It’s that time of the year, again! The mailbox is full of calendars from a plethora of entities including, but not limited to, charities, insurance companies, non-profits and people I’ve never heard of before. Catalogues are numerous and useless as a swarm of stink bugs and almost as hard to dispose of as are the bugs. Right behind them are the requests for support, envelopes with envelopes for the purpose of sending a few dollars to help the important work of dozens of agencies, national charities, local charities, and educational institutions. I can feel it coming on…compassion fatigue. Even if I shed tears with each successive request and their heart-breaking stories, I do not have the dollars in the bank to support them all, not even a portion. I would like to buy gifts for everyone I know, but, again, I do not have the dollars to make that a reality. I imagine you experience similar feelings as the stress and pressures of the “Holiday Season” mount.

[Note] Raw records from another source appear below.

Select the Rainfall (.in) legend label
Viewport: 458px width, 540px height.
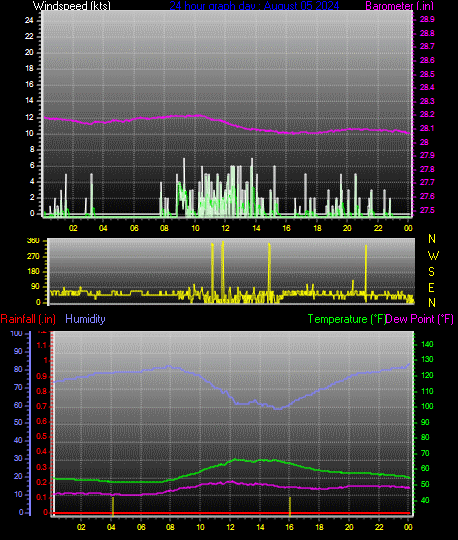pyautogui.click(x=28, y=319)
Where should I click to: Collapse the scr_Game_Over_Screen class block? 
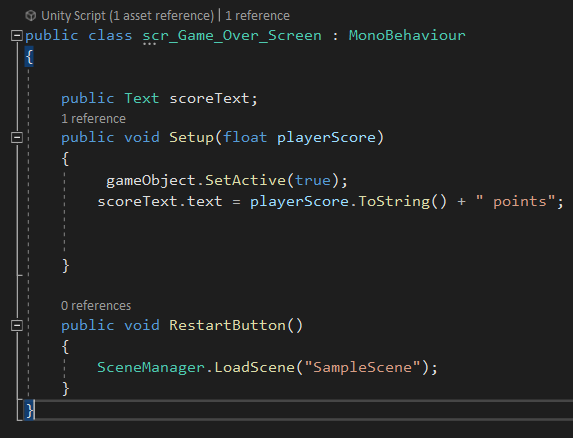point(17,36)
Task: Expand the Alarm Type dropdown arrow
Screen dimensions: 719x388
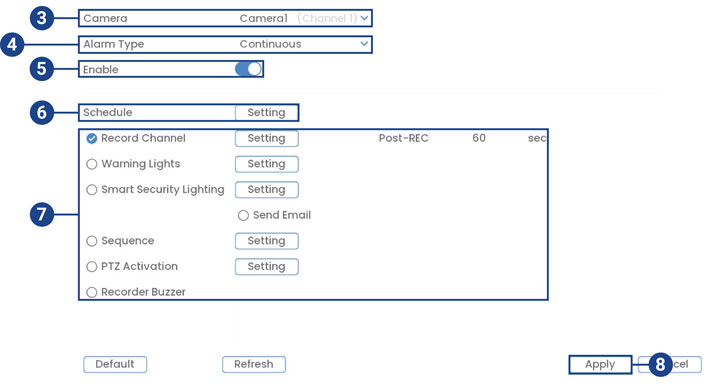Action: pos(364,44)
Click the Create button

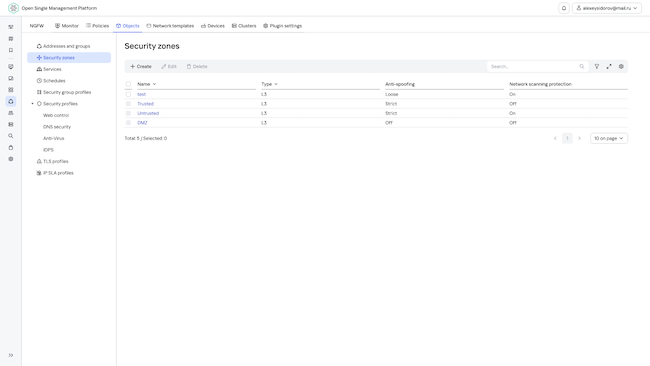tap(141, 66)
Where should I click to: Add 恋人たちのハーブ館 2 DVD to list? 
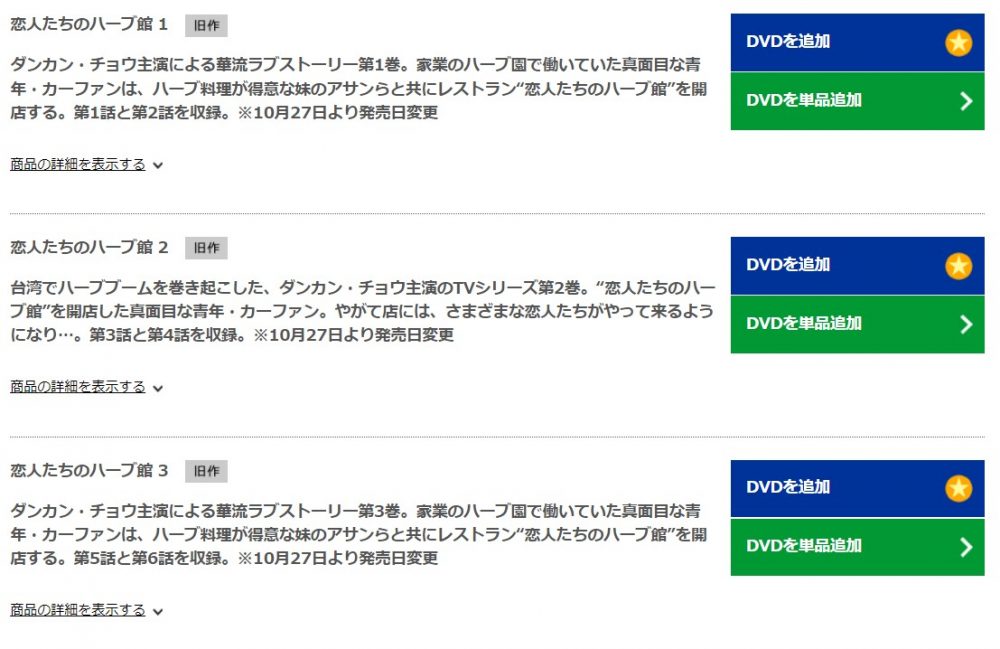pos(857,265)
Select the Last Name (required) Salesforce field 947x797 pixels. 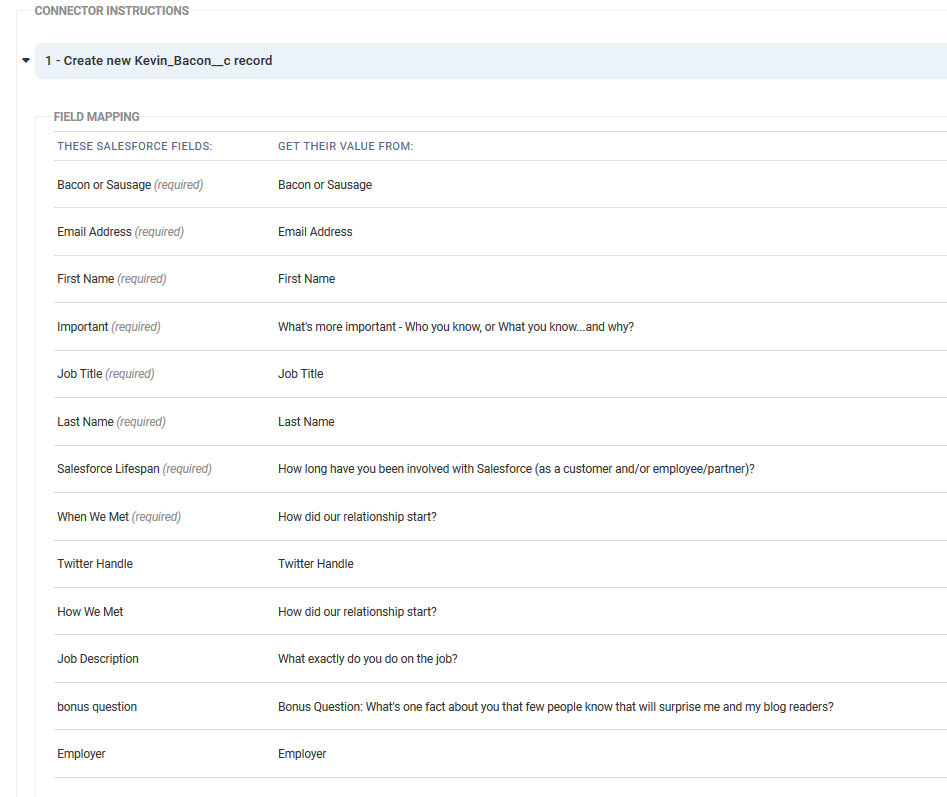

And, no, I don’t have any answers, except to suggest picking one or two places to give this year and a different one or two next year, etc. Another way might be to sit down and make of list of all the requests and rank them in importance to you, then choose how many you can realistically support starting at the top of the list. Alternative giving is a way to give to others as well as providing a meaningful gift to friends and loved ones. Donate in their name(s) making it a double gift.
Over the years, it has been suggested that we consider alternative gifting through the various charities that the church supports throughout the year. Those include places like Heifer International, Kentucky Refugee Ministries, Jeffersontown Area Ministries, the Center for Women and Families, the Society of St. Andrew (gleaners), the House of Ruth, and of course Jeffersontown Christian Church! As the year comes to close, please be sure your giving for the year is up to date and consider making an extra gift to help meet our budgeted expenses.
As a pastor, I am somewhat concerned about the possibility that Congress will enact tax reforms which will affect the future of charitable giving across the board, including the church. I believe many of us will continue to give according to our ability and our faith commitment. But I am concerned that the loss of certain deductions for individual itemizers will result in taking a standard deduction without itemizing. This could result in some people not reflecting of their charitable giving since it does not benefit their tax liabilities. In addition, the potential loss of local and state taxes as deductions could make personal and family budgets that much tighter.
There is much to consider as we seek to be faithful stewards of our resources: giving meaningful gifts, supporting charitable groups, supporting our church and doing it all with a sense of joy and not guilt. My prayers are with us all.